[Saved data entries]
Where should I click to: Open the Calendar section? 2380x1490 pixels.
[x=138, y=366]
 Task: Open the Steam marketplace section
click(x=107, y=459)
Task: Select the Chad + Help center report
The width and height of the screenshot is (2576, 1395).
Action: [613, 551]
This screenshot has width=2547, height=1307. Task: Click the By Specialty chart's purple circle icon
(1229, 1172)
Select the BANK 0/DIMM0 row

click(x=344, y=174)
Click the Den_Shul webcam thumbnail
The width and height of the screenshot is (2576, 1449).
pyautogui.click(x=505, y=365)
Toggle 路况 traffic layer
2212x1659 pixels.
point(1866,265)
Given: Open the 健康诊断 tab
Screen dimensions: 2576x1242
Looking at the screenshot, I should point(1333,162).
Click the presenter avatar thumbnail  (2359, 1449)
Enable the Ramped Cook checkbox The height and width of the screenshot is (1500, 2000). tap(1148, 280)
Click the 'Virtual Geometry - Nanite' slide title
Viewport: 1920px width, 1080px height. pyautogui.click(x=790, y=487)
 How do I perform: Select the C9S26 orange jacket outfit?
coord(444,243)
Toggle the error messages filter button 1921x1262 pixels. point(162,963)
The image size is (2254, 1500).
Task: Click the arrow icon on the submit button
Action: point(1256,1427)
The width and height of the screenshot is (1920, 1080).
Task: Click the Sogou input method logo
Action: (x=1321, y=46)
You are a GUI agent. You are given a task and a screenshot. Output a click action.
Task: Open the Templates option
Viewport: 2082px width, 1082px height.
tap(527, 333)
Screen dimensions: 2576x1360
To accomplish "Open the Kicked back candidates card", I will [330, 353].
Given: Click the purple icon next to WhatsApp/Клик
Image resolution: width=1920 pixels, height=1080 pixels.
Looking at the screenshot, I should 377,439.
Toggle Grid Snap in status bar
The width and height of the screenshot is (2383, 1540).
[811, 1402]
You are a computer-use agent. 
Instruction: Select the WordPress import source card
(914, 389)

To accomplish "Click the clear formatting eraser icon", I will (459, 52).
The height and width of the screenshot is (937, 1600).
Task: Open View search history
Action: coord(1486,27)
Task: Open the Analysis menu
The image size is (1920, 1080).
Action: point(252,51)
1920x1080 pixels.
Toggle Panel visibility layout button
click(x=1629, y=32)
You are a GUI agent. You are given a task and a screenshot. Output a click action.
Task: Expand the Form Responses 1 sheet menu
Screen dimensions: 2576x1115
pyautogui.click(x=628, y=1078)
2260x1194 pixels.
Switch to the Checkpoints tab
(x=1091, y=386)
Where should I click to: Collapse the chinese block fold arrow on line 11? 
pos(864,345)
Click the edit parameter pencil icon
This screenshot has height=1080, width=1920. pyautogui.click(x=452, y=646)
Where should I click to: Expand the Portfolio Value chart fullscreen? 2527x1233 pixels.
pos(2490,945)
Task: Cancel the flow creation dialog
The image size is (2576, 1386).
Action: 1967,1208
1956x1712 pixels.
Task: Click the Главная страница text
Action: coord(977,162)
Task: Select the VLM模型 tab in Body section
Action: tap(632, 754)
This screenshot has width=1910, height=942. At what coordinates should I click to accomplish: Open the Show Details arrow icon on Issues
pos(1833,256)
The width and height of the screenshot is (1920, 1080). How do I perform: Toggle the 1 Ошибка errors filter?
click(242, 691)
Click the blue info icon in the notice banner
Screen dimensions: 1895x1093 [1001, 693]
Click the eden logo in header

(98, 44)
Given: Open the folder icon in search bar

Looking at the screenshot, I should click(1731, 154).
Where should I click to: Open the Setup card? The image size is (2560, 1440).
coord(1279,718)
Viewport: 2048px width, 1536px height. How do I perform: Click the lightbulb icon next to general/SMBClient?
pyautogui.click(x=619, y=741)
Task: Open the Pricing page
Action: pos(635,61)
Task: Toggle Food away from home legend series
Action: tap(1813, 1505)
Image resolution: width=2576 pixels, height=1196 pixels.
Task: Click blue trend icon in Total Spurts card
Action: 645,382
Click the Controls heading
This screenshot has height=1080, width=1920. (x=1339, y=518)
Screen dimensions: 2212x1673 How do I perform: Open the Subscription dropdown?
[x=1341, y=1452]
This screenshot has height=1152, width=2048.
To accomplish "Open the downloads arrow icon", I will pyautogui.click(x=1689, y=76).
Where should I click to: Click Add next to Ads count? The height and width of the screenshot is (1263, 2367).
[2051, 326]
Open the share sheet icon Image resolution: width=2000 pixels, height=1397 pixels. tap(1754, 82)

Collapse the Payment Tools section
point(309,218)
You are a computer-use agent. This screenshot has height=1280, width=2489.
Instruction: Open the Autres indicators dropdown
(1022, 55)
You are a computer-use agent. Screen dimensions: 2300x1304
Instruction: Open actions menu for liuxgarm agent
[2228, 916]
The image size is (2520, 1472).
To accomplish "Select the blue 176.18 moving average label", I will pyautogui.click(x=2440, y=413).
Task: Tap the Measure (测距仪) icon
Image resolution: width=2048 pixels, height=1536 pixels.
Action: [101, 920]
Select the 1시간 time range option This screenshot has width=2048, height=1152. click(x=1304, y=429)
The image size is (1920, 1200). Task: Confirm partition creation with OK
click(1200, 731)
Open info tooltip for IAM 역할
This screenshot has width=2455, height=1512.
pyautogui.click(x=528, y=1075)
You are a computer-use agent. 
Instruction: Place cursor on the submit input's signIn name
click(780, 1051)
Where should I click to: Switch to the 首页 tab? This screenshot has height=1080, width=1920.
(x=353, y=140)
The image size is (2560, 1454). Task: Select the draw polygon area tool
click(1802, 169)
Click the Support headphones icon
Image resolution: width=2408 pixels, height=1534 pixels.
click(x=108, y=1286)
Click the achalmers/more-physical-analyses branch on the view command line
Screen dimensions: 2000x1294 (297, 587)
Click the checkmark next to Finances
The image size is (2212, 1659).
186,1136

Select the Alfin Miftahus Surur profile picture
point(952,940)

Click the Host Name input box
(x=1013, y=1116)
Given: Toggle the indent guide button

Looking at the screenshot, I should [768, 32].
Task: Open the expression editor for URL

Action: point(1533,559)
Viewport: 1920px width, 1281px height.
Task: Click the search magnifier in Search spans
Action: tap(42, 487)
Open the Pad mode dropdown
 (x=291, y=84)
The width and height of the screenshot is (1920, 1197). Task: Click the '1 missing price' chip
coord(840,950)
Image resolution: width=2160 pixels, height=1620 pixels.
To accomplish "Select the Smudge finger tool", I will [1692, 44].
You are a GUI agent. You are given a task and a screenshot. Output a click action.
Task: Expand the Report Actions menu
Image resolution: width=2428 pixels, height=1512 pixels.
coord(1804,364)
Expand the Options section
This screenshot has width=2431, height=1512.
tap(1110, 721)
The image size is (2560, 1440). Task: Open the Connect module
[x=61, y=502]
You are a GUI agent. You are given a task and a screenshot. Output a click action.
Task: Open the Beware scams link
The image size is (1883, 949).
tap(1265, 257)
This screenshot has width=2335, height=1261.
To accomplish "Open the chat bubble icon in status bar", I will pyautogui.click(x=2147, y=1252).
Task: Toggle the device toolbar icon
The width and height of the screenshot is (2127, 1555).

### Task directions
Print all of the entries exactly, leaving nothing out.

### Solution to this problem
Where should I click to: Open the Calendar section? 2380x1490 pixels.
[x=138, y=366]
 Task: Open the Steam marketplace section
click(x=107, y=459)
Task: Select the Chad + Help center report
The width and height of the screenshot is (2576, 1395).
Action: [613, 551]
This screenshot has width=2547, height=1307. Task: Click the By Specialty chart's purple circle icon
(1229, 1172)
Select the BANK 0/DIMM0 row

click(x=344, y=174)
Click the Den_Shul webcam thumbnail
The width and height of the screenshot is (2576, 1449).
pyautogui.click(x=505, y=365)
Toggle 路况 traffic layer
2212x1659 pixels.
point(1866,265)
Given: Open the 健康诊断 tab
Screen dimensions: 2576x1242
Looking at the screenshot, I should point(1333,162).
Click the presenter avatar thumbnail  (2359, 1449)
Enable the Ramped Cook checkbox The height and width of the screenshot is (1500, 2000). tap(1148, 280)
Click the 'Virtual Geometry - Nanite' slide title
Viewport: 1920px width, 1080px height. pyautogui.click(x=790, y=487)
 How do I perform: Select the C9S26 orange jacket outfit?
coord(444,243)
Toggle the error messages filter button 1921x1262 pixels. point(162,963)
The image size is (2254, 1500).
Task: Click the arrow icon on the submit button
Action: point(1256,1427)
The width and height of the screenshot is (1920, 1080).
Task: Click the Sogou input method logo
Action: (x=1321, y=46)
You are a GUI agent. You are given a task and a screenshot. Output a click action.
Task: Open the Templates option
Viewport: 2082px width, 1082px height.
tap(527, 333)
Screen dimensions: 2576x1360
To accomplish "Open the Kicked back candidates card", I will [330, 353].
Given: Click the purple icon next to WhatsApp/Клик
Image resolution: width=1920 pixels, height=1080 pixels.
Looking at the screenshot, I should 377,439.
Toggle Grid Snap in status bar
The width and height of the screenshot is (2383, 1540).
[811, 1402]
You are a computer-use agent. 
Instruction: Select the WordPress import source card
(914, 389)

To accomplish "Click the clear formatting eraser icon", I will (459, 52).
The height and width of the screenshot is (937, 1600).
Task: Open View search history
Action: coord(1486,27)
Task: Open the Analysis menu
The image size is (1920, 1080).
Action: point(252,51)
1920x1080 pixels.
Toggle Panel visibility layout button
click(x=1629, y=32)
You are a GUI agent. You are given a task and a screenshot. Output a click action.
Task: Expand the Form Responses 1 sheet menu
Screen dimensions: 2576x1115
pyautogui.click(x=628, y=1078)
2260x1194 pixels.
Switch to the Checkpoints tab
(x=1091, y=386)
Where should I click to: Collapse the chinese block fold arrow on line 11? 
pos(864,345)
Click the edit parameter pencil icon
This screenshot has height=1080, width=1920. pyautogui.click(x=452, y=646)
Where should I click to: Expand the Portfolio Value chart fullscreen? 2527x1233 pixels.
pos(2490,945)
Task: Cancel the flow creation dialog
The image size is (2576, 1386).
Action: 1967,1208
1956x1712 pixels.
Task: Click the Главная страница text
Action: coord(977,162)
Task: Select the VLM模型 tab in Body section
Action: tap(632, 754)
This screenshot has width=1910, height=942. At what coordinates should I click to accomplish: Open the Show Details arrow icon on Issues
pos(1833,256)
The width and height of the screenshot is (1920, 1080). How do I perform: Toggle the 1 Ошибка errors filter?
click(242, 691)
Click the blue info icon in the notice banner
Screen dimensions: 1895x1093 [1001, 693]
Click the eden logo in header

(98, 44)
Given: Open the folder icon in search bar

Looking at the screenshot, I should click(1731, 154).
Where should I click to: Open the Setup card? The image size is (2560, 1440).
coord(1279,718)
Viewport: 2048px width, 1536px height. How do I perform: Click the lightbulb icon next to general/SMBClient?
pyautogui.click(x=619, y=741)
Task: Open the Pricing page
Action: pos(635,61)
Task: Toggle Food away from home legend series
Action: tap(1813, 1505)
Image resolution: width=2576 pixels, height=1196 pixels.
Task: Click blue trend icon in Total Spurts card
Action: 645,382
Click the Controls heading
This screenshot has height=1080, width=1920. (x=1339, y=518)
Screen dimensions: 2212x1673 How do I perform: Open the Subscription dropdown?
[x=1341, y=1452]
This screenshot has height=1152, width=2048.
To accomplish "Open the downloads arrow icon", I will pyautogui.click(x=1689, y=76).
Where should I click to: Click Add next to Ads count? The height and width of the screenshot is (1263, 2367).
[2051, 326]
Open the share sheet icon Image resolution: width=2000 pixels, height=1397 pixels. tap(1754, 82)

Collapse the Payment Tools section
point(309,218)
You are a computer-use agent. This screenshot has height=1280, width=2489.
Instruction: Open the Autres indicators dropdown
(1022, 55)
You are a computer-use agent. Screen dimensions: 2300x1304
Instruction: Open actions menu for liuxgarm agent
[2228, 916]
The image size is (2520, 1472).
To accomplish "Select the blue 176.18 moving average label", I will pyautogui.click(x=2440, y=413).
Task: Tap the Measure (测距仪) icon
Image resolution: width=2048 pixels, height=1536 pixels.
Action: [101, 920]
Select the 1시간 time range option This screenshot has width=2048, height=1152. click(x=1304, y=429)
The image size is (1920, 1200). Task: Confirm partition creation with OK
click(1200, 731)
Open info tooltip for IAM 역할
This screenshot has width=2455, height=1512.
pyautogui.click(x=528, y=1075)
You are a computer-use agent. 
Instruction: Place cursor on the submit input's signIn name
click(780, 1051)
Where should I click to: Switch to the 首页 tab? This screenshot has height=1080, width=1920.
(x=353, y=140)
The image size is (2560, 1454). Task: Select the draw polygon area tool
click(1802, 169)
Click the Support headphones icon
Image resolution: width=2408 pixels, height=1534 pixels.
click(x=108, y=1286)
Click the achalmers/more-physical-analyses branch on the view command line
Screen dimensions: 2000x1294 (297, 587)
Click the checkmark next to Finances
The image size is (2212, 1659).
186,1136

Select the Alfin Miftahus Surur profile picture
point(952,940)

Click the Host Name input box
(x=1013, y=1116)
Given: Toggle the indent guide button

Looking at the screenshot, I should [768, 32].
Task: Open the expression editor for URL

Action: point(1533,559)
Viewport: 1920px width, 1281px height.
Task: Click the search magnifier in Search spans
Action: tap(42, 487)
Open the Pad mode dropdown
 (x=291, y=84)
The width and height of the screenshot is (1920, 1197). Task: Click the '1 missing price' chip
coord(840,950)
Image resolution: width=2160 pixels, height=1620 pixels.
To accomplish "Select the Smudge finger tool", I will [1692, 44].
You are a GUI agent. You are given a task and a screenshot. Output a click action.
Task: Expand the Report Actions menu
Image resolution: width=2428 pixels, height=1512 pixels.
coord(1804,364)
Expand the Options section
This screenshot has width=2431, height=1512.
tap(1110, 721)
The image size is (2560, 1440). Task: Open the Connect module
[x=61, y=502]
You are a GUI agent. You are given a task and a screenshot. Output a click action.
Task: Open the Beware scams link
The image size is (1883, 949).
tap(1265, 257)
This screenshot has width=2335, height=1261.
To accomplish "Open the chat bubble icon in status bar", I will pyautogui.click(x=2147, y=1252).
Task: Toggle the device toolbar icon
The width and height of the screenshot is (2127, 1555).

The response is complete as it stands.